There are many types of color variegation. Each skein is dyed with specific techniques that produce distinct effects. Colorways are created with a particular vision of how they will look as a garment, and the particulars of how we apply dye are the determining factor. That's one of the reasons we do not reskein our yarn before sale. If the yarn has been reskeined you can't tell anything about possible color repeats or what it will look like knitted.
Here's an example of three Verdant Gryphon colorways, which exhibit different kinds of variegation:
The top one is Gopher Tuna. If you look along the skein you can see how all the shades gently speckle against each other, and no single color is concentrated or stripes across the skein.

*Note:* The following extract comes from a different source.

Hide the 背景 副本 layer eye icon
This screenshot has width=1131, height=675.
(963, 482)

Here's an example of it knit by Raveler Zed. There are no apparent color repeats; instead the colors are evenly dispersed and you see subtle speckles of each randomly in the knitting.

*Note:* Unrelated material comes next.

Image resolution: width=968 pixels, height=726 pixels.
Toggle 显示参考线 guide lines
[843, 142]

The middle skein is Another Dye in the Pot. See how there are obvious, stripes of color all the way across the skein? A peach streak, an aqua streak, a greyish streak, back and forth. However the concentrated sections of color are all different sizes and shapes. They don't always cover every strand in that section. This tells you that you might get flash pooling or very obvious color flecking, but are not likely to get the traditional kind of clear-cut pooling. When we write in our listing notes that a colorway 'may exhibit flash pooling,' this is what we mean.
Here's a knit-up sample by Raveller Gardenmama:
The bottom example skein is Cucumbers in Their Season. On this one there's a really obvious sectioning of the skein into separate, bands of colors (or shades of the same color, in this case). Half is light green, the other half darker, with some middle ground between. A yarn like this will pool or stripe (depending on the size of the piece you're making) in a clear way. The shades separate in a clear-cut way which is consistent throughout the work.
Here's a perfect example by Raveller LynnieBug:
So, now you know how to tell what you've got! Stay tuned for "Part 2: What the Bleep do I Knit With it?" coming soon on the VG Blog.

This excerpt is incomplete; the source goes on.